=== Tâches à réaliser ===
a) Répondez à ces questions à partir du passage :
(i) Quel article de l'arrêté royal du 13 juillet 1970 est cité ?
(ii) Quels anciens articles les articles 5.133 et 5.124 du Code civil remplacent-ils ?
(iii) À quelle condition le C.P.A.S. peut-il demander la répétition de l'indu ?
b) Recopiez le passage tel quel, à partir de « La cour rappelle » jusqu'à « 13 juillet 1970. » inclus.

=== Passage fourni ===
____

La cour rappelle ce qu’il faut entendre par « instance compétente » au sens de la disposition légale, étant non seulement le service médical désigné pour fixer la date de consolidation mais également l’autorité chargée, lorsqu’il y a une incapacité permanente, de vérifier les conditions d’octroi des indemnités, c’est-à-dire en l’espèce le C.P.A.S., et ce en vertu de l’article 3 de l’arrêté royal du 13 juillet 1970.

Il ne peut dès lors être question d’un indû.

La cour renvoie en outre à l’article 5.133 du Code civil qui définit l’indû, à savoir le paiement fait (i) en l’absence de dette, (ii) par le débiteur au profit d’une personne qui n’était pas créancière ou (iii) au profit du créancier par une personne autre que le débiteur pour autant que le paiement ait été fait par ignorance ou sous la contrainte.

La cour donne également le texte de l’article 5.124 du Code civil, rappelant que les deux dispositions remplacent les anciens articles 1376 et 1377. Ce n’est, autant au regard des anciennes dispositions que de celles actuellement applicables, que si le C.P.A.S. a payé par erreur qu’il peut demander la répétition de l’indu. La même doctrine est encore évoquée sur la question, celle-ci précisant que celui qui paie sciemment ce qu’il ne doit pas ne peut exercer l’action en répétition et elle y ajoute que si le solvens avait payé ce qu’il savait ne pas devoir dans l’unique but d’éviter des poursuites ou sous l’emprise de l’intimidation, de tels paiements devraient être mis sur le même pied que des paiements faits par erreur.

____

=== Données fournies ===
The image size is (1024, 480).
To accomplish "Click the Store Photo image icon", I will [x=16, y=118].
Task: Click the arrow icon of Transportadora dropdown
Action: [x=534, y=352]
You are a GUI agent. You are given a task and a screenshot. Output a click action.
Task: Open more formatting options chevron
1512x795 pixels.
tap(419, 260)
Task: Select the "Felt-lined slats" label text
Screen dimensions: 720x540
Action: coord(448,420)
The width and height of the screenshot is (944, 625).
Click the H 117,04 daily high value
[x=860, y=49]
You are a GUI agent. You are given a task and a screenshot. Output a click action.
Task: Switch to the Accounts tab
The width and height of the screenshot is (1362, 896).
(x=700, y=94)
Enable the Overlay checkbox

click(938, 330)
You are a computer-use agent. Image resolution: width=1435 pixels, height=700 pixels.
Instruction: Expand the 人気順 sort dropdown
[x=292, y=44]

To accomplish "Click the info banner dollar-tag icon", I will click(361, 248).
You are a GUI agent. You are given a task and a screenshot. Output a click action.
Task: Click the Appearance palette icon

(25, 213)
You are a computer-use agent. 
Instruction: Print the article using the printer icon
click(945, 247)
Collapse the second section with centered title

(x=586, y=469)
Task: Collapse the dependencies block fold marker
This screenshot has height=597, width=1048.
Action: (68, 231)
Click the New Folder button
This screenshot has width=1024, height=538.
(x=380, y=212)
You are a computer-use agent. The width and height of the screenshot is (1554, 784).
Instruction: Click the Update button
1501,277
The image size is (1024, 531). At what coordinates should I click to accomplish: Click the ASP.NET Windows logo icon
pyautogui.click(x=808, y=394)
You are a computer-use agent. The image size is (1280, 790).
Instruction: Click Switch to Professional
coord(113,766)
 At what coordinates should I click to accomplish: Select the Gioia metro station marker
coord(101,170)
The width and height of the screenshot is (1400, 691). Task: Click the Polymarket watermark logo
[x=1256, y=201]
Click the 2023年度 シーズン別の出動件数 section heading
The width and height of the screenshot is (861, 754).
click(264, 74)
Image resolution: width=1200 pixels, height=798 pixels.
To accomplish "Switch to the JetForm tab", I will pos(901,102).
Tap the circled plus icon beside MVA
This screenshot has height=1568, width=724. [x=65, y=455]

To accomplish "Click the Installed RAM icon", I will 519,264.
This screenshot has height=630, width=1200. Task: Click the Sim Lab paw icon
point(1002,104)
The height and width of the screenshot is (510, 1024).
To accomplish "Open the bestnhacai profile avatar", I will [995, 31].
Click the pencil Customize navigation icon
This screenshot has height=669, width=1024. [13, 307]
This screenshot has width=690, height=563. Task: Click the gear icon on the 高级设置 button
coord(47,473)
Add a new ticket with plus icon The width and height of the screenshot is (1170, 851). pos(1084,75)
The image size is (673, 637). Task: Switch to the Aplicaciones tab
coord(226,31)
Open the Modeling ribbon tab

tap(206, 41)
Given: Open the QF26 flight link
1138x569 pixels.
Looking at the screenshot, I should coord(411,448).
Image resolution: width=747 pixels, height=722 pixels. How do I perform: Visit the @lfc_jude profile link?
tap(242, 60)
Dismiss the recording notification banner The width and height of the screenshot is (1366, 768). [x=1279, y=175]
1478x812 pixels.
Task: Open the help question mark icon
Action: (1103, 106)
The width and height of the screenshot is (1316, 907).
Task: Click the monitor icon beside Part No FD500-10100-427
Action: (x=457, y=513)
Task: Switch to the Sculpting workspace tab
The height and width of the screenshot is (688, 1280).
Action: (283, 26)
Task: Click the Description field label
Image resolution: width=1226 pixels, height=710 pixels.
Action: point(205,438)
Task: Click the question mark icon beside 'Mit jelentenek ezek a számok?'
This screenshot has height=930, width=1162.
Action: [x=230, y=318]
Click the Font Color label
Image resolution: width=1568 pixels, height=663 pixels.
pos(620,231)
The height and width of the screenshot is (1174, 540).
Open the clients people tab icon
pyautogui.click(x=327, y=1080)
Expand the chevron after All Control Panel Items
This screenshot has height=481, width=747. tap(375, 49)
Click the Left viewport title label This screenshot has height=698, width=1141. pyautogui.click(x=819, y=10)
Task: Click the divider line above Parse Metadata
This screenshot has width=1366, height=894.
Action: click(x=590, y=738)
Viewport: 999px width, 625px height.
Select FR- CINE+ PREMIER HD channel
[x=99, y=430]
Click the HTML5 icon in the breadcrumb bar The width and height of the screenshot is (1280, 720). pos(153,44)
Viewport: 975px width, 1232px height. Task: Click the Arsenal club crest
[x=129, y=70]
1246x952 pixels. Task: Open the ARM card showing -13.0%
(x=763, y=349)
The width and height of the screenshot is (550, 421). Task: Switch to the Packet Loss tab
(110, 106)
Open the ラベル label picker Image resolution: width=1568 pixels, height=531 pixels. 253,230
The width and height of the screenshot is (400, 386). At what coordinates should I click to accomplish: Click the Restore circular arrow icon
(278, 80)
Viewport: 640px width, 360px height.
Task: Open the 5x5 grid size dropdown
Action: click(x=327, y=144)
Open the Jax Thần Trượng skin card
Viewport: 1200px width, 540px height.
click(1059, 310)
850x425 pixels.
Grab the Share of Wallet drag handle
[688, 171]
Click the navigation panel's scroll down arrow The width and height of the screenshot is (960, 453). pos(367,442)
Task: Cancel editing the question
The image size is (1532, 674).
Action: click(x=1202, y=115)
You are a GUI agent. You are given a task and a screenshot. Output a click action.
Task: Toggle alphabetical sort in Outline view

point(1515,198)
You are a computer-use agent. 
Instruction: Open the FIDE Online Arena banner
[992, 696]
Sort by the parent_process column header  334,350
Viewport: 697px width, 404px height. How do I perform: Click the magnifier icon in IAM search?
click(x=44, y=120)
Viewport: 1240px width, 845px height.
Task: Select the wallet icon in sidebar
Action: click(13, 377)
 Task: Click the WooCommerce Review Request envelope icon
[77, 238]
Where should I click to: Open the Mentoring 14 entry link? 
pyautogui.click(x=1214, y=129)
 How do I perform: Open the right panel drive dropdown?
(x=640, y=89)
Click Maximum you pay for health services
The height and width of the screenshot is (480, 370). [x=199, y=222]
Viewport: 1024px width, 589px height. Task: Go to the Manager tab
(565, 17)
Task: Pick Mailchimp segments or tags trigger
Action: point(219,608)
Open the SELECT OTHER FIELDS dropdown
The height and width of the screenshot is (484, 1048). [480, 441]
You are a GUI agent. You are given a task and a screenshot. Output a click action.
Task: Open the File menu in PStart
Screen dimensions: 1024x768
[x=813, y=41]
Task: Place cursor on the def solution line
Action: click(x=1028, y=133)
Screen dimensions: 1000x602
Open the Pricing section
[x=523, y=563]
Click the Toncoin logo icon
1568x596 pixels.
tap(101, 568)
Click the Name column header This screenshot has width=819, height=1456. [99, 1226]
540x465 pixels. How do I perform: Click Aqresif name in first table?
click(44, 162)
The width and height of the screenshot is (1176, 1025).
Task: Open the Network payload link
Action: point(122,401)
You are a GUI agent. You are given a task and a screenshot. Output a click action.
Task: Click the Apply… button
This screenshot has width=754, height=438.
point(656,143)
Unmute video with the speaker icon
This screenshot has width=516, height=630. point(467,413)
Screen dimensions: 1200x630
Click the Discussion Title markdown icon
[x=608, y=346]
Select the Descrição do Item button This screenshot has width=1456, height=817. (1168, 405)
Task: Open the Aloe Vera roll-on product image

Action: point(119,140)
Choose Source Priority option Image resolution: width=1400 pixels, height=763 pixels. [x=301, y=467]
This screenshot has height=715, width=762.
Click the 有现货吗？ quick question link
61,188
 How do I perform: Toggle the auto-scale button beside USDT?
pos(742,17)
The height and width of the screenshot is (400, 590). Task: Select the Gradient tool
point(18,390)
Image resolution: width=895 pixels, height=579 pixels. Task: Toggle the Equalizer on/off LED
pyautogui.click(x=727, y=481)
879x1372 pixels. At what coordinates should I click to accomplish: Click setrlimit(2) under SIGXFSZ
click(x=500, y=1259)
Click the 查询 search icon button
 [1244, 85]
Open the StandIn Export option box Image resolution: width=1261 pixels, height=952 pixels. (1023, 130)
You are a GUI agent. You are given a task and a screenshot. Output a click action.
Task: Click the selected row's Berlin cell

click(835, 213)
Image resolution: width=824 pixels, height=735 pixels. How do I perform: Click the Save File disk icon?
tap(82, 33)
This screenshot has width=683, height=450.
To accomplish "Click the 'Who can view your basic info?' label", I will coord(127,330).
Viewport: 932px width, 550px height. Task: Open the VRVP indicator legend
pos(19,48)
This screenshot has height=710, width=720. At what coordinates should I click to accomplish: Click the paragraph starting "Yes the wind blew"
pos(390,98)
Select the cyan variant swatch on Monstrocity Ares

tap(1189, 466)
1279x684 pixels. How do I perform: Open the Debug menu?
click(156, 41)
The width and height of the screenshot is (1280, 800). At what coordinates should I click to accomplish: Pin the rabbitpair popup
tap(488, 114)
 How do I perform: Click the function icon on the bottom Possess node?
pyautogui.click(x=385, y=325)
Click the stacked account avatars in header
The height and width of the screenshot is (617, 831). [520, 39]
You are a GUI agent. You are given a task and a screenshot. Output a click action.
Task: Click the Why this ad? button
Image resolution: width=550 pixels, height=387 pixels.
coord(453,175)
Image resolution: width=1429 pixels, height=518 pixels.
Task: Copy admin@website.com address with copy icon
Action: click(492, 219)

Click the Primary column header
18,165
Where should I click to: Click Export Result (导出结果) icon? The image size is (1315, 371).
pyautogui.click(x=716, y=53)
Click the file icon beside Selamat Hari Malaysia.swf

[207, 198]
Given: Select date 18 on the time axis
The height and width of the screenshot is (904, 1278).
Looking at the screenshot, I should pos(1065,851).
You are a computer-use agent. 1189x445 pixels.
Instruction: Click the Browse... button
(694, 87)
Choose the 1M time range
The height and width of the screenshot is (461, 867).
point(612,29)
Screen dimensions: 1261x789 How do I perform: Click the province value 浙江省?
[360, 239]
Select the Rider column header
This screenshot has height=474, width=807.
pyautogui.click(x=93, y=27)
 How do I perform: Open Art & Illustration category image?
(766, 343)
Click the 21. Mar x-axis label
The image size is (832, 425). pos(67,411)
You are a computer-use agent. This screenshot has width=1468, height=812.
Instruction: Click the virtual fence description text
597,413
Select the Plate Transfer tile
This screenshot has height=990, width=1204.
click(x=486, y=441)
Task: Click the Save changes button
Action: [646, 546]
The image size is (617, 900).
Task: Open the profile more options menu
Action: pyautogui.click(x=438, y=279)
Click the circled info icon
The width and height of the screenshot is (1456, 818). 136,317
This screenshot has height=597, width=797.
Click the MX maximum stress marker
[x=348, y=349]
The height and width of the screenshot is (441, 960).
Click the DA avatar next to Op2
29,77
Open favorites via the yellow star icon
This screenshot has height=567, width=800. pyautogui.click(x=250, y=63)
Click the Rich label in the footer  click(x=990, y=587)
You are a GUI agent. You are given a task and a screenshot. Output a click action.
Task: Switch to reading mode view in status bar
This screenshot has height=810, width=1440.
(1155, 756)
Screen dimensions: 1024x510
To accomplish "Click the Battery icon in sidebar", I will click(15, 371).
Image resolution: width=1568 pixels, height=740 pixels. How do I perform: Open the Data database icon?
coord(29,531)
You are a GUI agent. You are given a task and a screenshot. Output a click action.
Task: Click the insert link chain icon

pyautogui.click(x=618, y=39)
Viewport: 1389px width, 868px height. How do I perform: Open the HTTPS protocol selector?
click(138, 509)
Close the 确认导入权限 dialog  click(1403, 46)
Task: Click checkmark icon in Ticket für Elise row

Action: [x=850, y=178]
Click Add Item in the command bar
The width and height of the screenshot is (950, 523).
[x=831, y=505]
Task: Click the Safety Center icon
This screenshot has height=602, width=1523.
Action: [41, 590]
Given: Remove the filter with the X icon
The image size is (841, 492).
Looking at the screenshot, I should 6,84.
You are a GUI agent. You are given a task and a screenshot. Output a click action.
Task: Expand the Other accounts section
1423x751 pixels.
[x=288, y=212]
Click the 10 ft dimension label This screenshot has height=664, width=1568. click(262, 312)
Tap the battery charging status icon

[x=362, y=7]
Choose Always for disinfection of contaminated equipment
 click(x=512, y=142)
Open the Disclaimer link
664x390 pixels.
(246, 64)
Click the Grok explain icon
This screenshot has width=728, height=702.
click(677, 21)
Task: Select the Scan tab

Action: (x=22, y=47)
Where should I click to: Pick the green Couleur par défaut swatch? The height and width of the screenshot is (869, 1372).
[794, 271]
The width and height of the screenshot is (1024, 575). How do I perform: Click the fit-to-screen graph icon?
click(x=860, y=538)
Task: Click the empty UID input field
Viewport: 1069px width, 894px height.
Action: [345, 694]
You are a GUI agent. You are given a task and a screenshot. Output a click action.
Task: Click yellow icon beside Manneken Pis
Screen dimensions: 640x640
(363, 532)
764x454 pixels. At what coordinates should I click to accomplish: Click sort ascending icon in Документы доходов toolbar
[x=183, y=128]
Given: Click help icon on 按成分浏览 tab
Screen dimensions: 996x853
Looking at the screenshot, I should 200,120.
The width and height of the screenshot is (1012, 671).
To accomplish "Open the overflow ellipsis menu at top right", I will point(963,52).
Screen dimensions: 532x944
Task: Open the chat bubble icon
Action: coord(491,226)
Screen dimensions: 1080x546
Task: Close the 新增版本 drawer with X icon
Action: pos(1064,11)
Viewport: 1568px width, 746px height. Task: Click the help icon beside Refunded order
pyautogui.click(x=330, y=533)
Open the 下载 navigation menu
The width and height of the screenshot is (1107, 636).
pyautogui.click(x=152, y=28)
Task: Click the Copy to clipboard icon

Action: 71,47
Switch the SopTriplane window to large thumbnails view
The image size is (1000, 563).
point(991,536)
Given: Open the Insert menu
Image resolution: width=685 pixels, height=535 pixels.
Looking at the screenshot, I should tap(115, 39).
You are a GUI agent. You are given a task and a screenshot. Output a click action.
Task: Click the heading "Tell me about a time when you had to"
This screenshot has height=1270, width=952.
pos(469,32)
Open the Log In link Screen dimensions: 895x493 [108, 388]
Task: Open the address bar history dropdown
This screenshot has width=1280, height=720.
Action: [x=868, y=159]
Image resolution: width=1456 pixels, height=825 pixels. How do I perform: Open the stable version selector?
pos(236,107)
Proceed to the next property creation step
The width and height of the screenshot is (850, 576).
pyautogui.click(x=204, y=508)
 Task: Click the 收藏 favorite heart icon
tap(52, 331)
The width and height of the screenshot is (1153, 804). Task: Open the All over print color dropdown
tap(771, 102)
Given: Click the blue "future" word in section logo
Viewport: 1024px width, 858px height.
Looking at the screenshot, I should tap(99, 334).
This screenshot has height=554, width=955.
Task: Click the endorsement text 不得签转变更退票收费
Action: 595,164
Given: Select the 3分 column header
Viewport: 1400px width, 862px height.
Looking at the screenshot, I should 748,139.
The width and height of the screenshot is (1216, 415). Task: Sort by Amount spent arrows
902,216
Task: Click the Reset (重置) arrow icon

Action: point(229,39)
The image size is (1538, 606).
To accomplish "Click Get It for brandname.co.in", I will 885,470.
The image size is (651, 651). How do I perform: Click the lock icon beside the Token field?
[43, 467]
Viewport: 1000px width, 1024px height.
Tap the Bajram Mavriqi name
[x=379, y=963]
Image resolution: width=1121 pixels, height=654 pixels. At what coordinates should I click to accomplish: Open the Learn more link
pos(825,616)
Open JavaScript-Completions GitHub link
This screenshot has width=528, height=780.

____

=== Résultats des tâches ===
a)
(i) L'article 3.
(ii) Les articles 1376 et 1377.
(iii) S'il a payé par erreur.

b)
La cour rappelle ce qu’il faut entendre par « instance compétente » au sens de la disposition légale, étant non seulement le service médical désigné pour fixer la date de consolidation mais également l’autorité chargée, lorsqu’il y a une incapacité permanente, de vérifier les conditions d’octroi des indemnités, c’est-à-dire en l’espèce le C.P.A.S., et ce en vertu de l’article 3 de l’arrêté royal du 13 juillet 1970.